There seems to be an individual susceptibility of the HTR2B on cardiac valves for the agonist activity or affinity of cabergoline, that is why certain patients develop cardiac valve disease and other patients not. There seems to be an individual susceptibility of the HTR2B on cardiac valves for the agonist activity or affinity of cabergoline. It is possible that pharmacogenetic mechanisms are involved in the susceptibility of developing valvular complications during the use of dopamine agonists like cabergoline, since polymorphisms of the serotonin receptor have been described. [13],[14],[15]

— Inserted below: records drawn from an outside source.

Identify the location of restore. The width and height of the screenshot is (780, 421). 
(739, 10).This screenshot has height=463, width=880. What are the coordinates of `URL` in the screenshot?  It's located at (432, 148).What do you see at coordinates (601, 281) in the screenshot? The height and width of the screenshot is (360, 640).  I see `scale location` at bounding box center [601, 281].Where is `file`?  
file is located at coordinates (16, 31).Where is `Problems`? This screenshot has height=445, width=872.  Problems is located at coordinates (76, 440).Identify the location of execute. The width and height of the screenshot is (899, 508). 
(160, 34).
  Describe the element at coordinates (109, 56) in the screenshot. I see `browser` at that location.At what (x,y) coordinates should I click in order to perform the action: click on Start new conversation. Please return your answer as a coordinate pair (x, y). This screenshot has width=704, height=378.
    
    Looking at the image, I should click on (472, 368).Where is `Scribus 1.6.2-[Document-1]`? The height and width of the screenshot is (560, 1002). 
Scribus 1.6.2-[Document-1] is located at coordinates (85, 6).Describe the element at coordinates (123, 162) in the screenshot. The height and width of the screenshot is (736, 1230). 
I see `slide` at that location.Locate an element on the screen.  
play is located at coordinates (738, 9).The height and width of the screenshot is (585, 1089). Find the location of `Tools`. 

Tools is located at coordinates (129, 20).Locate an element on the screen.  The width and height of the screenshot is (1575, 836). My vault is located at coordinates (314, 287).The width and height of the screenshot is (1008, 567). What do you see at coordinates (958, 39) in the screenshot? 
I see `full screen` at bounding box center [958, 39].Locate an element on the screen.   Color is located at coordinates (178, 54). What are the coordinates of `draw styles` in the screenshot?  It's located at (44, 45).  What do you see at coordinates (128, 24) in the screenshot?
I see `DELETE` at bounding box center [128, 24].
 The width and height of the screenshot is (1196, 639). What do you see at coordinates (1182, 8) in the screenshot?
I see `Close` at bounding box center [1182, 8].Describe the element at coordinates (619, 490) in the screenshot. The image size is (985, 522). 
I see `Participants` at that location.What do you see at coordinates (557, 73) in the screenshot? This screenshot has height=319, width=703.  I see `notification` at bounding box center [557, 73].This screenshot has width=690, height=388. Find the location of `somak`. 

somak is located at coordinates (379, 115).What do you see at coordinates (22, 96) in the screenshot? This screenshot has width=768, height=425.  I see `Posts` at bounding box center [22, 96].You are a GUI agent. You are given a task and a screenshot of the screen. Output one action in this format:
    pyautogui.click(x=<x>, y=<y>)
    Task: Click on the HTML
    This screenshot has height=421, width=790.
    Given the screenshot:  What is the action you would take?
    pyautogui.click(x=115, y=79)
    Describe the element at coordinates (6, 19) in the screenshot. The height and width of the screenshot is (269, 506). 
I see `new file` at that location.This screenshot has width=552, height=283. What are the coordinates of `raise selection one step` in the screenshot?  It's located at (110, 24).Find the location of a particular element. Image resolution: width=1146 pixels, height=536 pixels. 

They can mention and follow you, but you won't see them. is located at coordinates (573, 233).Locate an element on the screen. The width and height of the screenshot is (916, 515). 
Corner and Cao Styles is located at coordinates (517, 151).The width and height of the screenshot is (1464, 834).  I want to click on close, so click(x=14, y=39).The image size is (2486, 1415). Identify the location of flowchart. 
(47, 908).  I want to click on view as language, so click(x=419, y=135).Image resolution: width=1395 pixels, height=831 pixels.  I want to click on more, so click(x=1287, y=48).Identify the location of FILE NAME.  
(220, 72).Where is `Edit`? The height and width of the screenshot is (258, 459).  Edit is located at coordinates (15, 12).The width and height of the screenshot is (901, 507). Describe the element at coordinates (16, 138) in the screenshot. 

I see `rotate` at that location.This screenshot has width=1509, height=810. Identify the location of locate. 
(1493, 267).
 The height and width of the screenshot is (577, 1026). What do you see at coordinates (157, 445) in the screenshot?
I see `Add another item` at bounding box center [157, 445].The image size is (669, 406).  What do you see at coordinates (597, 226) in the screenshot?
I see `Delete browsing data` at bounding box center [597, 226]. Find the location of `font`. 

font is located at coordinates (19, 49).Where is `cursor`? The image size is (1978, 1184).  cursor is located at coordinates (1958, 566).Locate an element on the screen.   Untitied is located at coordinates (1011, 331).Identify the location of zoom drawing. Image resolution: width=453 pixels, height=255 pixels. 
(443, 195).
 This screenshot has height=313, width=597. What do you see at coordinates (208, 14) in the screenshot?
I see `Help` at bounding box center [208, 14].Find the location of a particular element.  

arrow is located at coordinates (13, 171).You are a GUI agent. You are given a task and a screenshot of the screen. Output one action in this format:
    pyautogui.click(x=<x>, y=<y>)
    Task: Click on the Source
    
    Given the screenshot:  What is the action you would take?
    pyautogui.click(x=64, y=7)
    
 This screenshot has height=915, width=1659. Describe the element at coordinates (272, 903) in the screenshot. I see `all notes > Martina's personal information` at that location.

Colao et al.[13] found that chronic cabergoline treatment in patients with prolactinoma does not induce any regurgitation of mitral, aortic, or pulmonic valves, but it induces a three times higher prevalence of subclinical moderate tricuspid regurgitation compared with controls and de novo patients. Tricuspid tenting area was significantly greater in treated patients than in controls and de novo patients. Tricuspid regurgitation was two times more frequent in patients treated with higher cumulative cabergoline doses. These data should prompt more careful echocardiographic follow-up studies in patients with prolactinoma treated with cabergoline or other ergot-derivative drugs, without any definite cut-off level of cabergoline dosage.

 Conclusion



This case shows severe multivalvular pathology, probably as a result of cabergoline. Prescribers need to be aware of the risk of cardiac valvulopathy associated with the use of ergot-derived dopamine agonists. Patients should be warned about the potential adverse events.

We agree with the conclusion of Colao et al. that echocardiographic evaluation is indicated in patients who require long-term treatment with cabergoline. [13] Furthermore, there is a need for larger, preferably prospective, studies with careful echocardiographic assessment and with longer durations of follow-up than the currently available studies.